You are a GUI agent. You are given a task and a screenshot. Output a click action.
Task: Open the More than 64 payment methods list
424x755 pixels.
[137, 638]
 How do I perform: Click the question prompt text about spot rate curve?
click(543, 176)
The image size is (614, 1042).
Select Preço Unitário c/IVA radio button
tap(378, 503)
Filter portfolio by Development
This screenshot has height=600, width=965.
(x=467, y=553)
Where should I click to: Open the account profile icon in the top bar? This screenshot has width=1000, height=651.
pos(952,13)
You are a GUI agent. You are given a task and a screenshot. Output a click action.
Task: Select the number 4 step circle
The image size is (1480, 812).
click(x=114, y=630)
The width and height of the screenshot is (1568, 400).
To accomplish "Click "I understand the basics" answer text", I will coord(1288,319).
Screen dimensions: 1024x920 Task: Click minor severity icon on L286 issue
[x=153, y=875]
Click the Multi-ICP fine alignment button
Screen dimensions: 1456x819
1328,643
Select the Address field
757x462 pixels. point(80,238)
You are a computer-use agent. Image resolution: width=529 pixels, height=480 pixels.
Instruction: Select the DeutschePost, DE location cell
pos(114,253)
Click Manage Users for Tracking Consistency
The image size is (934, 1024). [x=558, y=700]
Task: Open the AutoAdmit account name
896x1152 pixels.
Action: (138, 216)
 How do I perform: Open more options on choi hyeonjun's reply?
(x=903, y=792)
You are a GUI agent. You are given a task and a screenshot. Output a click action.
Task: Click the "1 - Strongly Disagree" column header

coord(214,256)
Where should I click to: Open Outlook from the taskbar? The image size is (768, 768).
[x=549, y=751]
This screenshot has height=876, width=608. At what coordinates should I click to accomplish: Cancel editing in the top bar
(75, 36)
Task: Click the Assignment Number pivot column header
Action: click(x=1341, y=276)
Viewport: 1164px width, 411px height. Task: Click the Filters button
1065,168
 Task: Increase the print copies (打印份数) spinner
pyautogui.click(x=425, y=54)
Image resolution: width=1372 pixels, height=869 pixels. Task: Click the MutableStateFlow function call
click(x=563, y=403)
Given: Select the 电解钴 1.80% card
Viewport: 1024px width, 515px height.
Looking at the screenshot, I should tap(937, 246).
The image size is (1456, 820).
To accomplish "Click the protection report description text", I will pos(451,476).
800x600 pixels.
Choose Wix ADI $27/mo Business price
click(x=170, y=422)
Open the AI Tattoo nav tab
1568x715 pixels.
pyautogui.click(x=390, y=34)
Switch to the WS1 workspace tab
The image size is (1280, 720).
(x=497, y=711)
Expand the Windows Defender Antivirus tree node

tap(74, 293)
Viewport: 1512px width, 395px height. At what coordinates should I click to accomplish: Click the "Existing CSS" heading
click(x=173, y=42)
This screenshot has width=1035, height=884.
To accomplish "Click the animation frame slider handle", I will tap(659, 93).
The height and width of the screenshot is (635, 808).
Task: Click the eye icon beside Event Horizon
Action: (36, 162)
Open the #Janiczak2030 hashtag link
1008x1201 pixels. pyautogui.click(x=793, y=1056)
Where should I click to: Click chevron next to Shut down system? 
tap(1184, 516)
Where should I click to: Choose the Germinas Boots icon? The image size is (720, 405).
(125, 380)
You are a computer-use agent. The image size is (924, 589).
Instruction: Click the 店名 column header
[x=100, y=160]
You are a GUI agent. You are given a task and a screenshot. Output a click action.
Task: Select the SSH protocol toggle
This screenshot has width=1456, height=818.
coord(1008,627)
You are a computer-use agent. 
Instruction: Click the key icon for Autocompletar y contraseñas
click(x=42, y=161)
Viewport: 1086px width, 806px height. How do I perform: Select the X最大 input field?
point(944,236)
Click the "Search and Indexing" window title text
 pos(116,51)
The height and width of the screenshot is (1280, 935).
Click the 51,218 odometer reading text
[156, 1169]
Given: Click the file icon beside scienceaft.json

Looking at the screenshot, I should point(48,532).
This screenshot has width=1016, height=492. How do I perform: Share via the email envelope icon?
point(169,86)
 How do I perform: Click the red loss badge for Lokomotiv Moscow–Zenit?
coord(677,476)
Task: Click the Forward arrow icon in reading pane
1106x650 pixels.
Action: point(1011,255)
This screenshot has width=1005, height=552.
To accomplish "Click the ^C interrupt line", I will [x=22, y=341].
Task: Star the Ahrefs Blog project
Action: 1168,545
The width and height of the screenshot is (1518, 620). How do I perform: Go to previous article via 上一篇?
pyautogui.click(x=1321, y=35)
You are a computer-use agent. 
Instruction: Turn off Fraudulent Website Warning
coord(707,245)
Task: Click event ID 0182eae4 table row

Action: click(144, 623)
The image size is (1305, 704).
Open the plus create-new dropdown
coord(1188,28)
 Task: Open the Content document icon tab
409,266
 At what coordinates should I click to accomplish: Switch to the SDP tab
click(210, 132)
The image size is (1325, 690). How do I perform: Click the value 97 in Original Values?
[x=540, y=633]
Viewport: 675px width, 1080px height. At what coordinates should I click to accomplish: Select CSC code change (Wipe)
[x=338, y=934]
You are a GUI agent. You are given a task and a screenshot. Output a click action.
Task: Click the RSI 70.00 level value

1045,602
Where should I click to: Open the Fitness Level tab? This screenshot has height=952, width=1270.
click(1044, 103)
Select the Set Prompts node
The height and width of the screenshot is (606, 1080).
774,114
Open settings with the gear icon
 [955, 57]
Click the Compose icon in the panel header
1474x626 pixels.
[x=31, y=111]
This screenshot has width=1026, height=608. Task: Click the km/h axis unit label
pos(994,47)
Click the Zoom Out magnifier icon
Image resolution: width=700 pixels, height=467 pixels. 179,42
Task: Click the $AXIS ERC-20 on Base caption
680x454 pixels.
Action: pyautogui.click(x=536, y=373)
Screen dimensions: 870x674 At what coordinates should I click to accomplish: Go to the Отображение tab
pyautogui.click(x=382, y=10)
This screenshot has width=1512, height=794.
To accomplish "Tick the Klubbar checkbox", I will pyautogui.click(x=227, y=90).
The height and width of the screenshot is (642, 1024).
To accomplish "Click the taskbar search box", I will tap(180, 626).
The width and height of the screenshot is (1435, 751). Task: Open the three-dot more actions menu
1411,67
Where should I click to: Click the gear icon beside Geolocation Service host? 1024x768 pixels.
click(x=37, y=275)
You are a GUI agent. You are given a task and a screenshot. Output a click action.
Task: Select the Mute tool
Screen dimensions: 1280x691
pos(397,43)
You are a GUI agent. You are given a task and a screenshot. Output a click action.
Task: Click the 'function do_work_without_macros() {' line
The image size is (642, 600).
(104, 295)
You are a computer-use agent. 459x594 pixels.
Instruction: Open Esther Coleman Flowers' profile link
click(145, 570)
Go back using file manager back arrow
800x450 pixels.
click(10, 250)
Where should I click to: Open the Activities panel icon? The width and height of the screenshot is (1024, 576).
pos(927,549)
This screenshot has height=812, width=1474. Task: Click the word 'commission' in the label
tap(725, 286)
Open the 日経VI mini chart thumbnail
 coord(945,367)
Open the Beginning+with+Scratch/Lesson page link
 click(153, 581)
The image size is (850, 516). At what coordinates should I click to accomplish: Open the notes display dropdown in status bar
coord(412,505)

● ● ● ●

_WHAT YOU ARE ASKED TO DO_
Your reply should be a single number: the count of lines above that contain the word "computer".

_REPLY TO THE EXERCISE_
5